Curso formará multiplicadores para prevenção ao tráfico de pessoas

Publicado em sexta-feira, Maio 6, 2011 ·

trafico_pessoasO tráfico de seres humanos é uma das atividades criminosas mais lucrativas e que envolve milhares de pessoas em todo o mundo. Para aprofundar as discussões sobre esse tipo de crime, a Rede Um Grito pela Vida promoverá, neste mês, em Fortaleza (CE), o Curso de Formação de Multiplicadores para a Prevenção ao Tráfico de Pessoas.

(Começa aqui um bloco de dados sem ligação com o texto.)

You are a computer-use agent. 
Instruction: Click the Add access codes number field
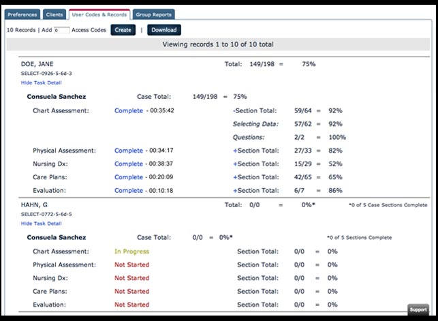point(61,30)
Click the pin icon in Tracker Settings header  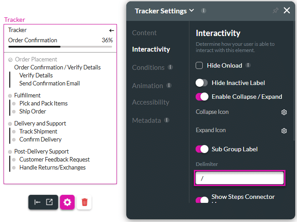(275, 11)
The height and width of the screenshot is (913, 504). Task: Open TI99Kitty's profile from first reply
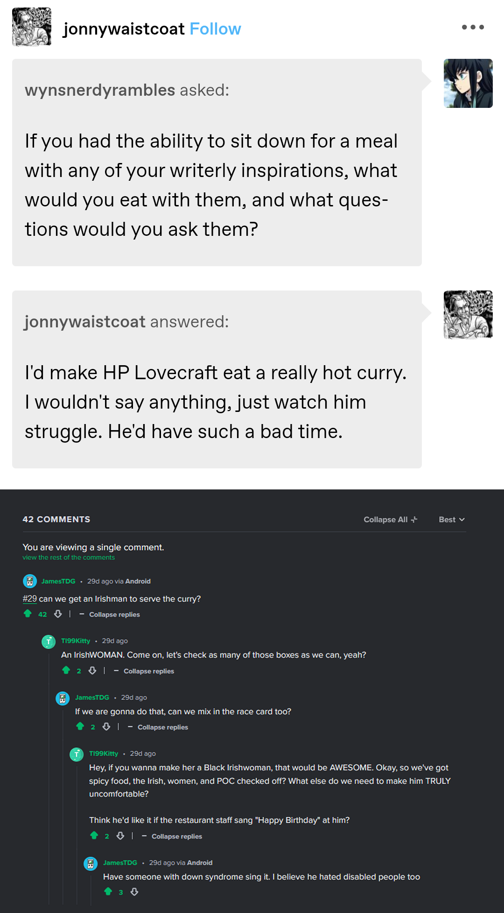[x=76, y=641]
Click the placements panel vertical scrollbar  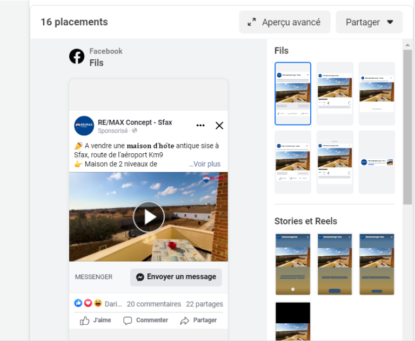[x=407, y=124]
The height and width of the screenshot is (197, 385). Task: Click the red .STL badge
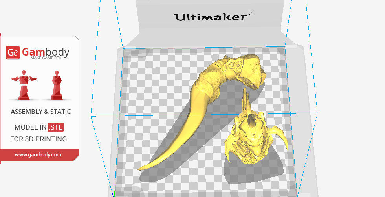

O curso será dividido em dois encontros: os participantes se reunirão entre os dias 13 e 15, e nos dias 21 e 22 na Casa Yolanda (Rua Eurico Medina, 1260 – Henrique Jorge). Baseada na metodologia do “Ver, Julgar e Agir”, a formação discutirá a definição de tráfico de pessoas, as causas, o perfil das vítimas, assim como as formas de atendimento às vítimas, e de enfrentamento e prevenção ao crime.
O curso é destinado a “pessoas que tenham compromisso” com a questão social e com combate ao tráfico de pessoas. Segundo irmã Gabriella Bottani, integrante da Rede Um Grito pela Vida, a turma será formada por 25 pessoas. Quem não conseguir se inscrever para o curso deste mês terá a oportunidade de participar em setembro, quando a Rede formará outra turma. Irmã Gabriella comenta que é importante formar uma “rede bem articulada” de enfrentamento ao tráfico de pessoas por este ser um crime que ainda apresenta uma realidade “escondida”. “Precisamos formar uma rede para quebrar o silêncio”, afirma.
De acordo com ela, o Brasil é um país de origem, destino e trânsito, que apresenta tráfico tanto interno quanto externo. Realidade que também acontece em Fortaleza. As vítimas podem tanto ir para o exterior quanto permanecer no país, sendo levadas para outras cidades e estados.
O Protocolo Relativo à Prevenção, Repressão e Punição do Tráfico de Pessoas, em Especial Mulheres e Crianças, complementar à Convenção das Nações Unidas contra o Crime Organizado Transnacional, considera como tráfico de pessoas: “recrutamento, transporte, transferência, abrigo ou recebimento de pessoas, por meio de ameaça ou uso da força ou outras formas de coerção, de rapto, de fraude, de engano, do abuso de poder ou de uma posição de vulnerabilidade ou de dar ou receber pagamentos ou benefícios para obter o consentimento para uma pessoa ter controle sobre outra pessoa, para o propósito de exploração”.
A integrante da Rede Um Grito pela Vida revela que está crescendo o número de homens jovens e de travestis traficados. Entretanto, a grande maioria das vítimas segue sendo as mulheres. “O perfil das vítimas é mulher jovem, de baixa renda”, afirma, comentando que, além da questão de gênero, a etnia também está presente no tráfico de pessoas. Segundo ela, a maioria das vítimas é afrodescendente.
Irmã Gabriella ressalta que o enfretamento ao tráfico deve levar em consideração tanto a “oferta” quanto a “demanda”. Para ela, a prevenção deve atuar para reduzir a demanda e para sensibilizar e informar as vítimas. Ela lembra que também é importante trabalhar na redução das causas que levam essas pessoas a se tornarem vítimas do tráfico, como questões de gênero e condições econômicas.